В 37 г. до н. э. Марк Антоний вернулся на Восток, но победы Вентидия его не очень обрадовали. Он предпочел бы, чтобы вся слава досталась ему. Он сменил Вентидия и, отослав его в Рим для триумфа, сам стал готовиться к нападению на Парфию (сначала проведя некоторое время в Александрии).
Война Антония против Парфии началась в 36 г. до н. э. и оказалась неудачной. Он не сумел разбить парфян. Наоборот, при попытке вторжения в Парфию ему пришлось с большими потерями отступить. Лишь на следующий год Антонию удалось разгромить армян — гораздо более слабого противника, чем парфяне. Как полководец, он вернулся в Александрию с сильно пошатнувшейся репутацией, а в это время Октавиан поднимался к вершинам власти на западе.
Октавиан понимал, что пришло, наконец, время уничтожить единственного оставшегося соперника. Он был необыкновенно популярен в Риме — ему удалось покончить с пиратами и восстановить мир в своей стране, что способствовало ее процветанию, он много строил в самом Риме и вообще был мудрым и усердным правителем.
В 38 г. до н. э. он женился на Ливии, прозорливой римской матроне, которая всю их долгую совместную жизнь была ему мудрой советчицей и этим выгодно отличалась от чужеземной царицы Антония.
Римлянам казалось, что Антоний совсем отказался от намерения стать римским правителем на Востоке и удовлетворился праздным времяпрепровождением с Клеопатрой. По поступавшим в Рим докладам, он носил греческие одежды и тратил все свое время и силы на то, чтобы ублажать свою царственную наложницу. Как утверждали, он готов был отдать весь Рим или хотя бы часть его египетской царице.
В сообщениях этих, несомненно, содержалась немалая доля преувеличения, но Октавиану это было на руку. В его руки попали письма Антония к Клеопатре, и он использовал их в качестве доказательства того, что Антоний готов бросить Рим к ее ногам. (Возможно, это подделки — Октавиан был неразборчив в средствах и часто использовал фальшивые документы для достижения своих целей, но, возможно, они и настоящие, поскольку Антоний по своей беспечности вполне мог доверить подробности своего романа с Клеопатрой пергаменту.)
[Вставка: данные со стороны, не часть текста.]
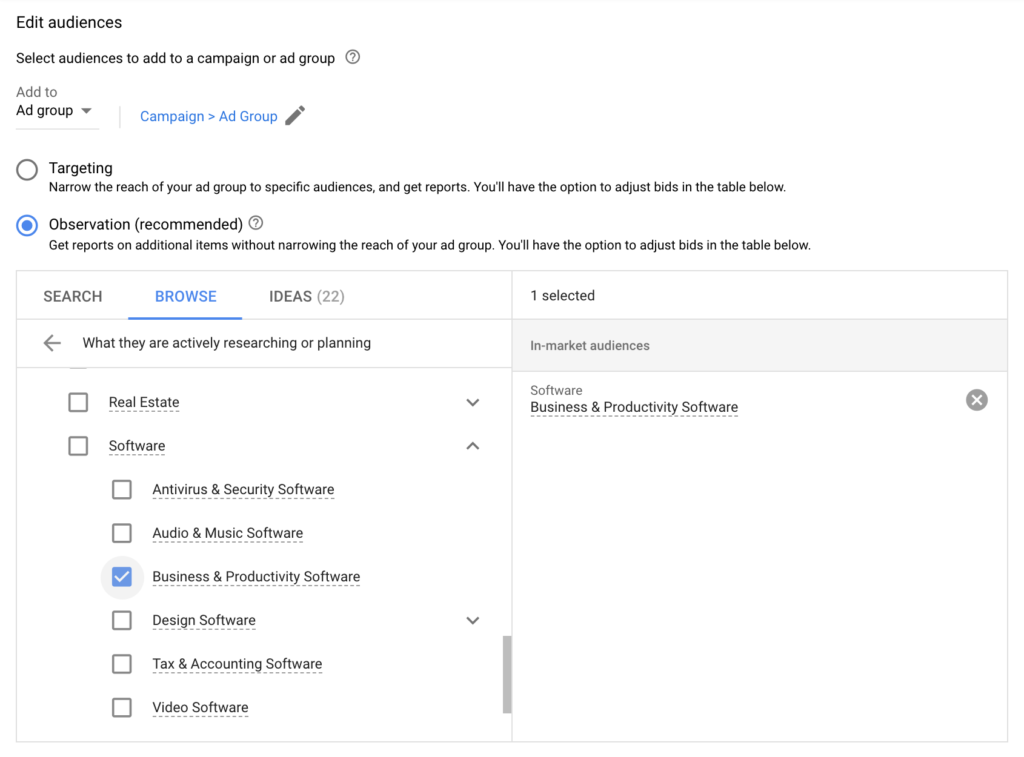Screen dimensions: 1024x757
Task: Click the audience list vertical scrollbar
Action: tap(507, 674)
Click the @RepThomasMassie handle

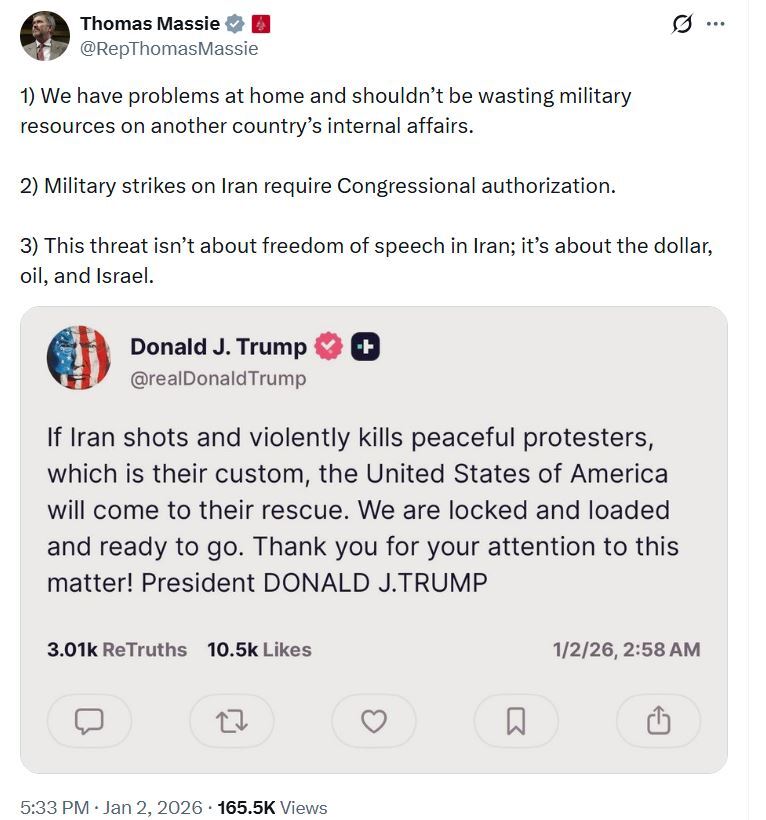pos(169,48)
В 32 г. до н. э. Антоний развелся с Октавией, и все решили, что он собирается сделать Клеопатру своей законной женой. Это было последней каплей. Октавиан умело поддерживал среди римлян ненависть к египетской царице и страх перед ней и теперь убеждал сенат объявить ей войну.
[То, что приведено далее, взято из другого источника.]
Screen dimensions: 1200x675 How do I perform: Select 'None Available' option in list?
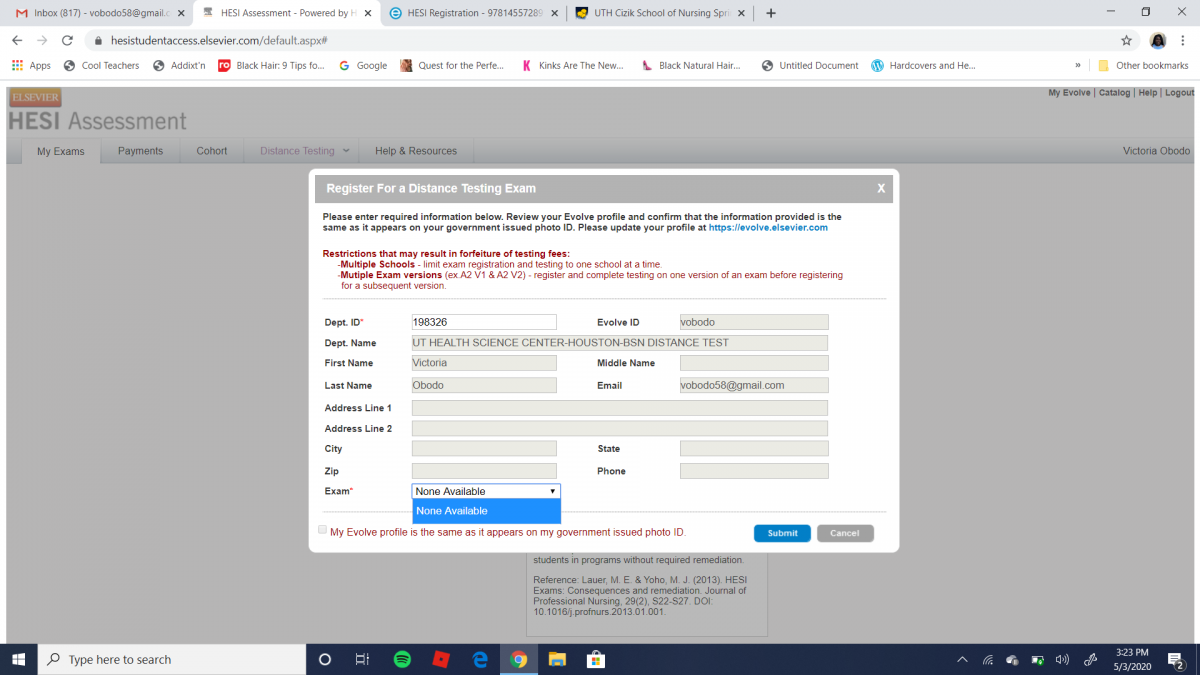[486, 511]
Марк Антоний понял, что на самом деле это война против него, и решил завершить свой трехгодичный отпуск и вернуться к делам. Он собрал флот, вторгся в Грецию, развернул свою штаб-квартиру в западной части страны и стал готовиться к захвату Эпира, а затем и Италии.
Но флот Октавиаиа под командованием Агриппы уже появился в греческих водах.
После бесконечных проволочек Клеопатра убедила Антония дать морское сражение. У Антония было вдвое больше кораблей, чем у Октавиана, к тому же они были крупнее. По словам Клеопатры, если бы Антоний выиграл битву на море, то окончательная победа осталась бы за ним.
Сражение состоялось 2 сентября 31 г. до н. э. у мыса Акций, расположенного в южном Эпире, и по значимости могло было бы быть названо четвертой гражданской войной.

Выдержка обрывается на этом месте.